Kinesthetic Teaching/Learning Today
Since the1990’s, the term kinesthetic learning and the use of the word kinesthetic in conjunction with or in relation to learning had become ubiquitous in educational popular culture. In book and on web sites, finding the phrase kinesthetic learning is not difficult, but neither does it appear to have consistent meaning or definition. Considering the history of the phrase, however, this is not surprising. In contrast, in the academic literature of education I found the phrase kinesthetic learning and even the word kinesthetic to be relatively scarce (although it has increased considerably over the two years during which I’ve conducted this study). This presented a research challenge.
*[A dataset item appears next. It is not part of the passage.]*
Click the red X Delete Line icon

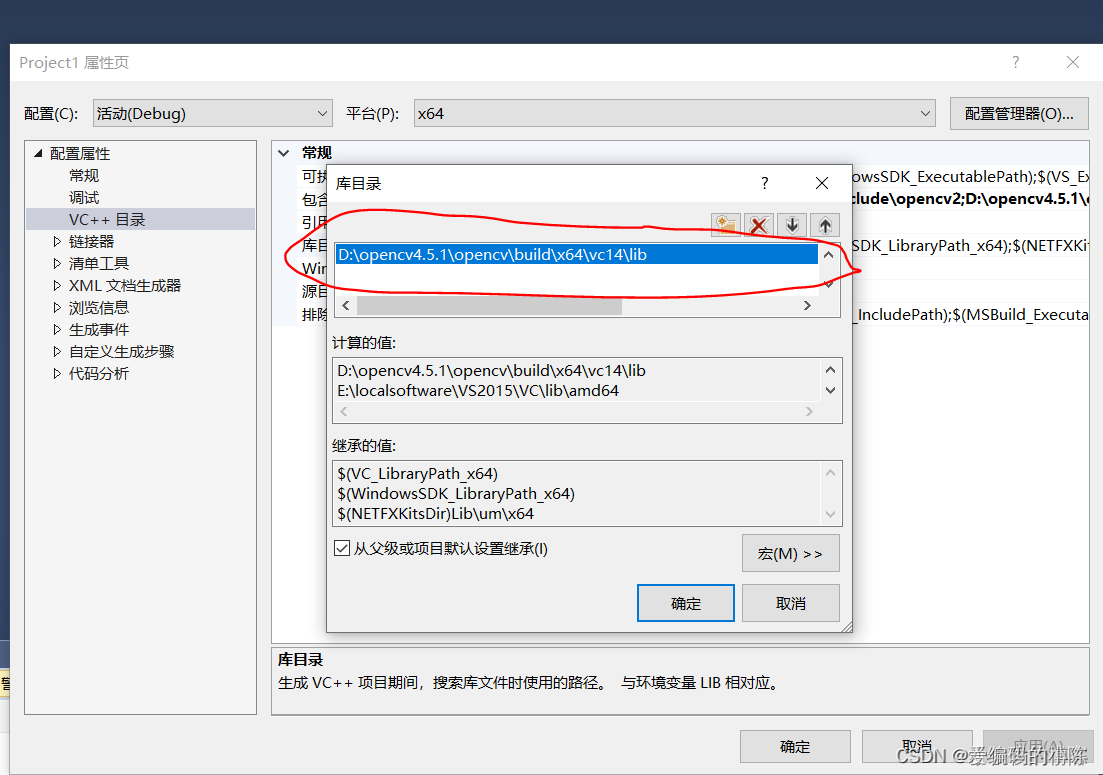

I wondered why the term was so prevalent in books and on web sites yet so absent in the literature, and what other terms might be used in the literature which could mean something similar.
Although learning is not the same thing as intelligence, and therefore kinesthetic learning must be distinguished from Gardener’s bodily-kinesthetic intelligence, I think it’s important to examine Gardner’s definition of this intelligence. According to Gardener, the characteristics of bodily-kinesthetic intelligence involve two “core capacities,” “the ability to use one’s body in highly differentiated and skilled ways, for expressive as well as goal-directed purposes” and “the capacity to work skillfully with objects, both those that involve the fine motor movements of one’s fingers and hands and those that exploit gross motor movements of the body” (1983, p.206). Gardner points out that it’s easy to see these characteristics in athletes and dancers, but that we also must keep in mind actors, artisans and instrumentalists and, less obviously, inventors and any “individuals in whom the use of the body proves central”(1983, p.207). The “skilled performances” that a person with bodily-kinesthetic intelligence creates have certain components as well, such as a “well-honed sense of timing” (1983, p.208), and a “mastery of the possible alternatives” (1983, p.209).
As to a kinesthetic learning style, the Dunns assert that, “Learning style is a complex construct for which a comprehensive understanding is evolving” (Learning Styles Network. (2003). So true. A quick glance through the Theory Into Practice Database at reveals scores of teaching and learning theories with a variety of spectrums of learning styles.
Whatever the distinctions between intelligence types and learning styles, the use of the term kinesthetic is common to both, and in practice the two are coming together to influence teaching. Recent research reveals at least one study which examines Bodily-kinesthetic intelligence as praxis (Rockwood, 2003). In the first four months of the 2004-2005 school year, I’d had at least one opportunity per month to attend a professional development seminar on differentiated learning, creating a brain-friendly classroom, and multiple intelligences, each with promises to provide insight into kinesthetic teaching/learning.
So what does the phrase kinesthetic learning mean today? Studies like Katja Pylyshenko’s The Experience of Knowledge: A Post-modern Somatic Approach, provide a clue. Her phrase “what I call embodied or kinesthetic learning” (1996) implies two things to me; 1) that the term may not be well-defined, and 2) that what might be considered to be kinesthetic learning may be called by other names. As is made evident from the above definitions and history, the thing people are trying to get at when they use this fledgling term kinesthetic learning or when they say a person is a kinesthetic learner (as the Dunns have) or has bodily-kinesthetic intelligence (as Gardner has), may be many things. I’d been looking for the history and definitions of the specific term kinesthetic learning, but, just as the map is not the territory, the word is not the thing it represents. It became clear that I needed to also be looking for the history of the thing itself.

8I can’t help but wonder: what other kinesthetic teaching/learning traditions are yet still to be discovered?